**THE TASK**
Copy out each of the records below, character for character and line for line.

**DATA LISTING**
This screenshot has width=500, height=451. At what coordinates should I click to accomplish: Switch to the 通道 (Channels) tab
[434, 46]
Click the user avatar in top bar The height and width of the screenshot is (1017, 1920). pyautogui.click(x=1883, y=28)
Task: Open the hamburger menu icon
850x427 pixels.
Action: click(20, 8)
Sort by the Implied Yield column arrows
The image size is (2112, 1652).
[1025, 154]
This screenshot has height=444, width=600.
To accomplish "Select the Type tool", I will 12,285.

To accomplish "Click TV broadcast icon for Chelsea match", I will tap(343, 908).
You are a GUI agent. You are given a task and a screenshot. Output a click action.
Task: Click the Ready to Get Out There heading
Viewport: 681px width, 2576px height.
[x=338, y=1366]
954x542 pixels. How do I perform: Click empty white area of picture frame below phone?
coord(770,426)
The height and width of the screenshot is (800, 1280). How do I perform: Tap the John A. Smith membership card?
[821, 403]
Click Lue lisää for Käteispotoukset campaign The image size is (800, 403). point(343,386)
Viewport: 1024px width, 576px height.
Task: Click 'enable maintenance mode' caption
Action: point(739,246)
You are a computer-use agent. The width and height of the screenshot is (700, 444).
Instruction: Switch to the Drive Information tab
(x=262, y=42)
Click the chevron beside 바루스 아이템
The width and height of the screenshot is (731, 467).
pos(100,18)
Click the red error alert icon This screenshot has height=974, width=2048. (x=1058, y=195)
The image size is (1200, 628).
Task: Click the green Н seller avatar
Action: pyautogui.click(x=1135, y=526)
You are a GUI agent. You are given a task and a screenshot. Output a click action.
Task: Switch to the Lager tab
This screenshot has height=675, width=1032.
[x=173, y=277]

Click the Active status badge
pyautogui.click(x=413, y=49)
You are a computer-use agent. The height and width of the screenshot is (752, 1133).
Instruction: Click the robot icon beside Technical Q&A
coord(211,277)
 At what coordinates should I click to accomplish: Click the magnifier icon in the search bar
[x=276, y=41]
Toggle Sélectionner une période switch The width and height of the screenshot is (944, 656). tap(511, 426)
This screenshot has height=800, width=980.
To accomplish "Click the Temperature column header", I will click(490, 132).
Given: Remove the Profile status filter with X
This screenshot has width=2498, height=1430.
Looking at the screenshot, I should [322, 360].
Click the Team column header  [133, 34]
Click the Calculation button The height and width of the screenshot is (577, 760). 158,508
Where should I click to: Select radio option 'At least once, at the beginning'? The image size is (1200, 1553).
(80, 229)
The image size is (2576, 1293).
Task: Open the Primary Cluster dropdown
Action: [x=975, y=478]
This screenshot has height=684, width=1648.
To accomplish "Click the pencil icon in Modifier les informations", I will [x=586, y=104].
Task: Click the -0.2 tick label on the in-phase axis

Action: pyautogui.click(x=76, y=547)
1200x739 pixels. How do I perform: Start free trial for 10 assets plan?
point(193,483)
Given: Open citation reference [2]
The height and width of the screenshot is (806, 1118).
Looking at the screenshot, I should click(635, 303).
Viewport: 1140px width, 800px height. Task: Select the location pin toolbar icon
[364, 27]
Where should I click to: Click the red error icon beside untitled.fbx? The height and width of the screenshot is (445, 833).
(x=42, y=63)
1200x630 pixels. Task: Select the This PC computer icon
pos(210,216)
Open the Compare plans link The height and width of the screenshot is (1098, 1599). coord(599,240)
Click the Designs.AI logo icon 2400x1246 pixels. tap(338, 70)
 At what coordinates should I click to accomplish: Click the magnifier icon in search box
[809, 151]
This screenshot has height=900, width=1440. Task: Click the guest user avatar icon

**SOLUTION FOR THIS TASK**
This screenshot has width=500, height=451. At what coordinates should I click to accomplish: Switch to the 通道 (Channels) tab
[434, 46]
Click the user avatar in top bar The height and width of the screenshot is (1017, 1920). pyautogui.click(x=1883, y=28)
Task: Open the hamburger menu icon
850x427 pixels.
Action: click(20, 8)
Sort by the Implied Yield column arrows
The image size is (2112, 1652).
[1025, 154]
This screenshot has height=444, width=600.
To accomplish "Select the Type tool", I will 12,285.

To accomplish "Click TV broadcast icon for Chelsea match", I will tap(343, 908).
You are a GUI agent. You are given a task and a screenshot. Output a click action.
Task: Click the Ready to Get Out There heading
Viewport: 681px width, 2576px height.
[x=338, y=1366]
954x542 pixels. How do I perform: Click empty white area of picture frame below phone?
coord(770,426)
The height and width of the screenshot is (800, 1280). How do I perform: Tap the John A. Smith membership card?
[821, 403]
Click Lue lisää for Käteispotoukset campaign The image size is (800, 403). point(343,386)
Viewport: 1024px width, 576px height.
Task: Click 'enable maintenance mode' caption
Action: point(739,246)
You are a computer-use agent. The width and height of the screenshot is (700, 444).
Instruction: Switch to the Drive Information tab
(x=262, y=42)
Click the chevron beside 바루스 아이템
The width and height of the screenshot is (731, 467).
pos(100,18)
Click the red error alert icon This screenshot has height=974, width=2048. (x=1058, y=195)
The image size is (1200, 628).
Task: Click the green Н seller avatar
Action: pyautogui.click(x=1135, y=526)
You are a GUI agent. You are given a task and a screenshot. Output a click action.
Task: Switch to the Lager tab
This screenshot has height=675, width=1032.
[x=173, y=277]

Click the Active status badge
pyautogui.click(x=413, y=49)
You are a computer-use agent. The height and width of the screenshot is (752, 1133).
Instruction: Click the robot icon beside Technical Q&A
coord(211,277)
 At what coordinates should I click to accomplish: Click the magnifier icon in the search bar
[x=276, y=41]
Toggle Sélectionner une période switch The width and height of the screenshot is (944, 656). tap(511, 426)
This screenshot has height=800, width=980.
To accomplish "Click the Temperature column header", I will click(490, 132).
Given: Remove the Profile status filter with X
This screenshot has width=2498, height=1430.
Looking at the screenshot, I should [322, 360].
Click the Team column header  [133, 34]
Click the Calculation button The height and width of the screenshot is (577, 760). 158,508
Where should I click to: Select radio option 'At least once, at the beginning'? The image size is (1200, 1553).
(80, 229)
The image size is (2576, 1293).
Task: Open the Primary Cluster dropdown
Action: [x=975, y=478]
This screenshot has height=684, width=1648.
To accomplish "Click the pencil icon in Modifier les informations", I will [x=586, y=104].
Task: Click the -0.2 tick label on the in-phase axis

Action: pyautogui.click(x=76, y=547)
1200x739 pixels. How do I perform: Start free trial for 10 assets plan?
point(193,483)
Given: Open citation reference [2]
The height and width of the screenshot is (806, 1118).
Looking at the screenshot, I should click(635, 303).
Viewport: 1140px width, 800px height. Task: Select the location pin toolbar icon
[364, 27]
Where should I click to: Click the red error icon beside untitled.fbx? The height and width of the screenshot is (445, 833).
(x=42, y=63)
1200x630 pixels. Task: Select the This PC computer icon
pos(210,216)
Open the Compare plans link The height and width of the screenshot is (1098, 1599). coord(599,240)
Click the Designs.AI logo icon 2400x1246 pixels. tap(338, 70)
 At what coordinates should I click to accomplish: Click the magnifier icon in search box
[809, 151]
This screenshot has height=900, width=1440. Task: Click the guest user avatar icon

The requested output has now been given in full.